Write the continuous-time ODEs for each compartment:
- dS/dt = -beta x S x I (outflow from S via new infections)
- dI/dt = +beta x S x I - gamma x I (inflow from S, outflow via recovery)
- dR/dt = +gamma x I (inflow from I via recovery) Where gamma is the recovery rate = 1 / (average infectious duration).
Verify balance: sum all equations. dS/dt + dI/dt + dR/dt = -beta x S x I + beta x S x I - gamma x I + gamma x I = 0. Total population is conserved. If the sum is non-zero, there is a bookkeeping error.
For discrete-time (difference equation) formulations, express:
- S(t+1) = S(t) - beta x S(t) x I(t)
- I(t+1) = I(t) + beta x S(t) x I(t) - gamma x I(t)
- R(t+1) = R(t) + gamma x I(t) Every term subtracted from one compartment appears as an addition to another.
To add demography, include birth and death terms:
- dS/dt = mu x N - beta x S x I - mu x S
- dI/dt = beta x S x I - gamma x I - mu x I
- dR/dt = gamma x I - mu x R Where mu is the per-capita birth/death rate (assumed equal for a constant population). New births enter the susceptible class. This modification is necessary for endemic modeling where demographic turnover sustains transmission.
Interpret the nonlinear transmission term. The beta x S x I term makes the system nonlinear -- the rate of new infections depends on both the number of susceptibles and the number of infectious individuals. This feedback drives the characteristic epidemic curve: early exponential growth (when S is large and I is small but growing), peak (as S depletes), and burnout (when S is too sparse to sustain transmission).
Quick Reference
Key Terms
- Incidence: number of new cases arising over a defined time period.
- Prevalence: total number of existing cases at a point in time.
- DALY: Disability-Adjusted Life Year = YLL + YLD. One DALY = one lost year of healthy life.
- Epidemiologic transition: shift from infectious to non-communicable diseases as dominant causes of death, driven by declining mortality and fertility.
- WAIFW matrix: Who Acquires Infection From Whom -- an age-structured contact matrix used to parameterize mixing in transmission models.

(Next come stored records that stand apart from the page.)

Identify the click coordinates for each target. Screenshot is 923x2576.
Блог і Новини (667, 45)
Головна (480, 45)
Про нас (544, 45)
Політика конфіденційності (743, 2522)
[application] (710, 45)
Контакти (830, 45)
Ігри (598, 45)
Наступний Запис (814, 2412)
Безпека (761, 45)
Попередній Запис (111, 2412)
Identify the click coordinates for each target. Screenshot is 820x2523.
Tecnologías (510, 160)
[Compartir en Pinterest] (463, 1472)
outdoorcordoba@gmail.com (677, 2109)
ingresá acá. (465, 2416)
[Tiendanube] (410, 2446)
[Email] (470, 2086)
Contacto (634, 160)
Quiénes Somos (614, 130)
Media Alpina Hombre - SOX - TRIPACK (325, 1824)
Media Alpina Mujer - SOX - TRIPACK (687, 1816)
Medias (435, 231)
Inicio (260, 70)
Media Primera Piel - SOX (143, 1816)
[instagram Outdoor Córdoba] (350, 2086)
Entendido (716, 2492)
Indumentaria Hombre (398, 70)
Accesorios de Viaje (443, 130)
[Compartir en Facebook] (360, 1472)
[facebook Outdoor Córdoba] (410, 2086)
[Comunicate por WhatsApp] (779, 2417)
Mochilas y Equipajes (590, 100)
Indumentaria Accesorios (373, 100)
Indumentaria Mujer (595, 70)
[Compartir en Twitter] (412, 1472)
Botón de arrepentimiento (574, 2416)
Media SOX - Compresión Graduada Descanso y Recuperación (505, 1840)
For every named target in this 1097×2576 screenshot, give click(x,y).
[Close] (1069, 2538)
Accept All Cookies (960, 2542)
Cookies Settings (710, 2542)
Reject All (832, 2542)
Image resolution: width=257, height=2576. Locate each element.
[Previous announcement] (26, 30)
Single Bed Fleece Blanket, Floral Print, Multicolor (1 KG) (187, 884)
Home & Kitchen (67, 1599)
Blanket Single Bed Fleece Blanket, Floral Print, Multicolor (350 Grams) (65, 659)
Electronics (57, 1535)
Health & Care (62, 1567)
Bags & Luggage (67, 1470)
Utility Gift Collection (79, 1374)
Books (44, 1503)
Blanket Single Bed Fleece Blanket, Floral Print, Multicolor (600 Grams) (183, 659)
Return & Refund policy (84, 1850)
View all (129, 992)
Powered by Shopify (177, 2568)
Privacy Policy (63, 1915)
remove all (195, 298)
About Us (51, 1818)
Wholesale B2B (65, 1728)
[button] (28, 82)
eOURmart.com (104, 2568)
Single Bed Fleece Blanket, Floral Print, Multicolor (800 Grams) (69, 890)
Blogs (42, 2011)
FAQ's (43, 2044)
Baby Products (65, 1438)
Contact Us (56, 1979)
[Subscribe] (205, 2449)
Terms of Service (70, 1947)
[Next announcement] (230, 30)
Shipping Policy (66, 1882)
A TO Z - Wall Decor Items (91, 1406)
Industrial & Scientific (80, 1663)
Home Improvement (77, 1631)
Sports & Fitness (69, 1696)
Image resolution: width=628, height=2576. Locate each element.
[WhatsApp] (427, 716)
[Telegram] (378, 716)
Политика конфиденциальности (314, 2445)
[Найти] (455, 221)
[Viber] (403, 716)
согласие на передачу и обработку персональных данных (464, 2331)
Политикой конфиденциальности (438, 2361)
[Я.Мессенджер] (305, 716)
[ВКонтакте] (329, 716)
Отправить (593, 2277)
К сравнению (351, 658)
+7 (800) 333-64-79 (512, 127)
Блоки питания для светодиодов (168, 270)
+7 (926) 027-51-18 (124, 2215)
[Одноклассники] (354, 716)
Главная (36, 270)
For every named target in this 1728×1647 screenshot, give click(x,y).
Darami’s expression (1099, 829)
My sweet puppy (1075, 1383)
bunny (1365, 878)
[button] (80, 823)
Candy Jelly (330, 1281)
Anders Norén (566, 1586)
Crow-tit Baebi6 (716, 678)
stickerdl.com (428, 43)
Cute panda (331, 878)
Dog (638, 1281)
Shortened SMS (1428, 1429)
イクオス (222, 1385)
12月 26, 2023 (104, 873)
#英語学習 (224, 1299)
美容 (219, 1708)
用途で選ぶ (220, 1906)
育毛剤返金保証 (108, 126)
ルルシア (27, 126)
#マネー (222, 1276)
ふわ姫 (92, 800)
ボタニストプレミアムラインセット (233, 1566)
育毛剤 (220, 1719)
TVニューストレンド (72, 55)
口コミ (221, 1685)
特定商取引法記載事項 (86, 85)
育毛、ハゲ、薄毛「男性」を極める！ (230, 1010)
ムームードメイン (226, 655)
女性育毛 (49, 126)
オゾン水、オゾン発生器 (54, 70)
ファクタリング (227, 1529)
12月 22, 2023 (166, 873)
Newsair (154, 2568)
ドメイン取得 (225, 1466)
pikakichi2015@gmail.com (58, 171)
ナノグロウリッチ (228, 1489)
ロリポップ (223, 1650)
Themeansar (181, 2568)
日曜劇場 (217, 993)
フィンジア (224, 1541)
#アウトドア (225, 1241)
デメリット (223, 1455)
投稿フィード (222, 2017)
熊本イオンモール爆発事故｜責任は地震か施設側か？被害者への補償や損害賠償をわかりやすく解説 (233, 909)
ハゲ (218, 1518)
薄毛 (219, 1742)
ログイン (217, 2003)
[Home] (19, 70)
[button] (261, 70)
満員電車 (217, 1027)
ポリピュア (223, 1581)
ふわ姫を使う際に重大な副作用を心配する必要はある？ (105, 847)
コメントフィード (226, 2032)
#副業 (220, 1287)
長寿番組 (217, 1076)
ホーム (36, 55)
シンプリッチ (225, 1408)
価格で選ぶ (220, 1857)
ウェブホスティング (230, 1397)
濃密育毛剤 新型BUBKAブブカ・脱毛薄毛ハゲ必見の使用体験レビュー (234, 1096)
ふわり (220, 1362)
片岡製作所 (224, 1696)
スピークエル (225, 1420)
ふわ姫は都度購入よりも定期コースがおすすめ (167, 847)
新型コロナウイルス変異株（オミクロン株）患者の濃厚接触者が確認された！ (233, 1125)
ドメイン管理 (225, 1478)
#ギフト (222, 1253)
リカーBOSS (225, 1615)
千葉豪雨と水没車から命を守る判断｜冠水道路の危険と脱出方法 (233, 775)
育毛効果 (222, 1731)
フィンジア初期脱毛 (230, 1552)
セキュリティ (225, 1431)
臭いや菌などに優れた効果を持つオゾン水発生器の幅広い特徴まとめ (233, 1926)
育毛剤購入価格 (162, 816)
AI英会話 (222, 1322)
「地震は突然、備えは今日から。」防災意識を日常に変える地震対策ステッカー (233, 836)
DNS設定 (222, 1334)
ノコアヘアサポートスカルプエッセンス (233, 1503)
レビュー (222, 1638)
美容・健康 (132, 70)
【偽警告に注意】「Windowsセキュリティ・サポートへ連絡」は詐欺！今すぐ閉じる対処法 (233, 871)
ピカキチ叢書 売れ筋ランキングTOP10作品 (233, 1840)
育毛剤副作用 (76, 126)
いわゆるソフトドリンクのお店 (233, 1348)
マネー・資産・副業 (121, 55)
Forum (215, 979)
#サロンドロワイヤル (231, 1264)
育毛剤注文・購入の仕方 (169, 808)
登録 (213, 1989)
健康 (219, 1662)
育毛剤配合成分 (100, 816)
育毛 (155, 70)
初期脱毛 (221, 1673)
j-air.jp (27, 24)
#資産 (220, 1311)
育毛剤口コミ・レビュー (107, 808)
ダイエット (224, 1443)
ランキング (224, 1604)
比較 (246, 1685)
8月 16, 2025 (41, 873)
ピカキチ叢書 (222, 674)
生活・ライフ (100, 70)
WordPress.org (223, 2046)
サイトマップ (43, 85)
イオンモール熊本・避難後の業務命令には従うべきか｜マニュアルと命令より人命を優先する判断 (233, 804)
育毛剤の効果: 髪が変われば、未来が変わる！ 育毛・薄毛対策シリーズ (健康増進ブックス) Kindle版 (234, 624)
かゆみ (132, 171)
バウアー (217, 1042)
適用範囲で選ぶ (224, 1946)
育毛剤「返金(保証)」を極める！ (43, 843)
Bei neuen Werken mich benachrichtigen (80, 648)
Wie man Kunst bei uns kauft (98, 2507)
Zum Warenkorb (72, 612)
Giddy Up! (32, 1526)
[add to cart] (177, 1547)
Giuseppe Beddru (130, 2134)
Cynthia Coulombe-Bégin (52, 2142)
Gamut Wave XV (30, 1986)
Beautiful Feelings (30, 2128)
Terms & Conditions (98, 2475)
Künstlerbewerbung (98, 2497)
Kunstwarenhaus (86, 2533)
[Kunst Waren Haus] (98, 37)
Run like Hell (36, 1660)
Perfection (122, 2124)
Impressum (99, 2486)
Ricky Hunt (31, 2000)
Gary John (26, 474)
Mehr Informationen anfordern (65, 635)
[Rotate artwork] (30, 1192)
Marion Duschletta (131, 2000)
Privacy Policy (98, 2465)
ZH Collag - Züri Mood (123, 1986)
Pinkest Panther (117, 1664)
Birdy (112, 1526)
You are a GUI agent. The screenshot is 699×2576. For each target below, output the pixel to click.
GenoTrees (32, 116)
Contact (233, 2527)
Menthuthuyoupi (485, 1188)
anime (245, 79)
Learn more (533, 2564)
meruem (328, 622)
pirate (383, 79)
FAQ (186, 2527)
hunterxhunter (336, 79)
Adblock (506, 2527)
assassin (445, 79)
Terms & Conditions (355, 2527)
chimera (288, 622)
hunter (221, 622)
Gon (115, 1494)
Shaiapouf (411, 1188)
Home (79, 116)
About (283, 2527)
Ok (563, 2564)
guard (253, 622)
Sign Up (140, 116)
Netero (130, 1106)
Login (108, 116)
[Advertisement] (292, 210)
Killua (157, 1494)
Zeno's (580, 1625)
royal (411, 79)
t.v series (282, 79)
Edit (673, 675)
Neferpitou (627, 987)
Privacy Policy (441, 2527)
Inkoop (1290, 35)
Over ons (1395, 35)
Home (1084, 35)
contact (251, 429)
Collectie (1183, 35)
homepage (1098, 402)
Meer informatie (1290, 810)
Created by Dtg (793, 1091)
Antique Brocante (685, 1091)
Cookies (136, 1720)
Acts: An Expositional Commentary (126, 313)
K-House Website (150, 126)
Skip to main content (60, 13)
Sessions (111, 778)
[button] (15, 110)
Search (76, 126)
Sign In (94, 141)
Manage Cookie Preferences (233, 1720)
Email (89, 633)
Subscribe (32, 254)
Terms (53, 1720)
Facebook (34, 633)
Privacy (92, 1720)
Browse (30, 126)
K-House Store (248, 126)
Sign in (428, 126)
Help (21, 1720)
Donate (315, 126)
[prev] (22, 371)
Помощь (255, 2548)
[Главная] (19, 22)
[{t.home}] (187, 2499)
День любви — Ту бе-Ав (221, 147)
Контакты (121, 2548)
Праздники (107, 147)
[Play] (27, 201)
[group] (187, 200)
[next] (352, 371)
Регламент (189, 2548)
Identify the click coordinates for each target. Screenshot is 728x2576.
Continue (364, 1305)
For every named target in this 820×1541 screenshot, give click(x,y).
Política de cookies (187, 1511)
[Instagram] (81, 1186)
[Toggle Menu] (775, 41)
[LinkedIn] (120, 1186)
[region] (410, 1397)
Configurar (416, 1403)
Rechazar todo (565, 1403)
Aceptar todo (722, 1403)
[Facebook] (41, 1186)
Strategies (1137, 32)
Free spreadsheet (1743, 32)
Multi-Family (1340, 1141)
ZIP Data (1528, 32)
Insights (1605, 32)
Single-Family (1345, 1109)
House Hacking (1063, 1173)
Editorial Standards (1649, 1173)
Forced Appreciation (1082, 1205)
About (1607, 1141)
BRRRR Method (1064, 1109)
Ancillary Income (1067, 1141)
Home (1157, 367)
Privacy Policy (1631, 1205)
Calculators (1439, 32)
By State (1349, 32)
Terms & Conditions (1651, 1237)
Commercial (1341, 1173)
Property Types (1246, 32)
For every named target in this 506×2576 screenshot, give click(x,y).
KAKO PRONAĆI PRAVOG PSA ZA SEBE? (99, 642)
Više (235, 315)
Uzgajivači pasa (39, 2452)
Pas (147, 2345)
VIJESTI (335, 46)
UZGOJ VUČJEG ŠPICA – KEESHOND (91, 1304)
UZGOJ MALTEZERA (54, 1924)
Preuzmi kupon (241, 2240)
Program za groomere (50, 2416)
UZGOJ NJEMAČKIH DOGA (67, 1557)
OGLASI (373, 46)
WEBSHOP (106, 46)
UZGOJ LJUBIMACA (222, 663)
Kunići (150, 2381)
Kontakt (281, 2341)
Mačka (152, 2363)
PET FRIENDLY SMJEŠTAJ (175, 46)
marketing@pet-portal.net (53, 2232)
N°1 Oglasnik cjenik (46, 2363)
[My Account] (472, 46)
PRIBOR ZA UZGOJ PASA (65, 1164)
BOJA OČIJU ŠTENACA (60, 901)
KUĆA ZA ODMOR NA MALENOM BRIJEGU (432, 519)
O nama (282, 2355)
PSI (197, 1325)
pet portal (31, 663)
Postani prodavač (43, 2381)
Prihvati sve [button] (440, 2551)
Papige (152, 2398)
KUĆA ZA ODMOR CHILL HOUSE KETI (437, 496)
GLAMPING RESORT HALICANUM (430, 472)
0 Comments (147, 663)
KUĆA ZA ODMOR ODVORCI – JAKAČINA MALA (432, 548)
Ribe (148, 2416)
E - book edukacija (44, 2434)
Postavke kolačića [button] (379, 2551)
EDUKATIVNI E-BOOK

- Density-dependent transmission: contact rate scales with population density (airborne infections).
- Frequency-dependent transmission: contact rate independent of population size (sexually transmitted infections).
- Compartmental model: population divided into disease-state compartments (S, I, R, etc.) with defined flow rates between them.
- Epidemic curve: time series of case counts showing the trajectory of an outbreak.
Critical Equations
- DALY = YLL + YLD
- YLL = deaths x life expectancy at age of death
- YLD (incidence) = incident cases x disability weight x duration
- Population growth: dP/dt = (b - d) x P
- SIR system: dS/dt = -beta x S x I; dI/dt = beta x S x I - gamma x I; dR/dt = gamma x I
- Transmission coefficient decomposition: beta = k x b
- Recovery rate: gamma = 1 / average infectious duration
Common Transmission Route Categories
| Route | Example Diseases | Contact Type |
|---|---|---|
| Respiratory/airborne | Measles, influenza, TB, COVID-19 | Density-dependent |
| Sexual/direct contact | HIV, gonorrhea, syphilis | Frequency-dependent |
| Vector-borne | Malaria, dengue, Zika | Vector-range bounded |
| Waterborne/fecal-oral | Cholera, typhoid, schistosomiasis | Geographically bounded |
| Fomite/environmental | Norovirus, hookworm | Context-dependent |
Model Structure Selection
| Structure | Recovery? | Immunity? | Example Diseases |
|---|---|---|---|
| SI | No | N/A | Herpes, early HIV models |
| SIS | Yes | No | Gonorrhea, chlamydia |
| SIR | Yes | Yes (lasting) | Measles, mumps, rubella |
Rules of Thumb
- Epidemic timescale (weeks to months): demography can often be ignored.
- Endemic timescale (years to decades): demography must be included.
- Always verify equation balance: sum of all dX/dt terms must equal zero in a closed population.
- Start with the simplest model structure that captures essential dynamics; add complexity only as needed.
- Report both incidence and prevalence for chronic infections to avoid misleading burden estimates.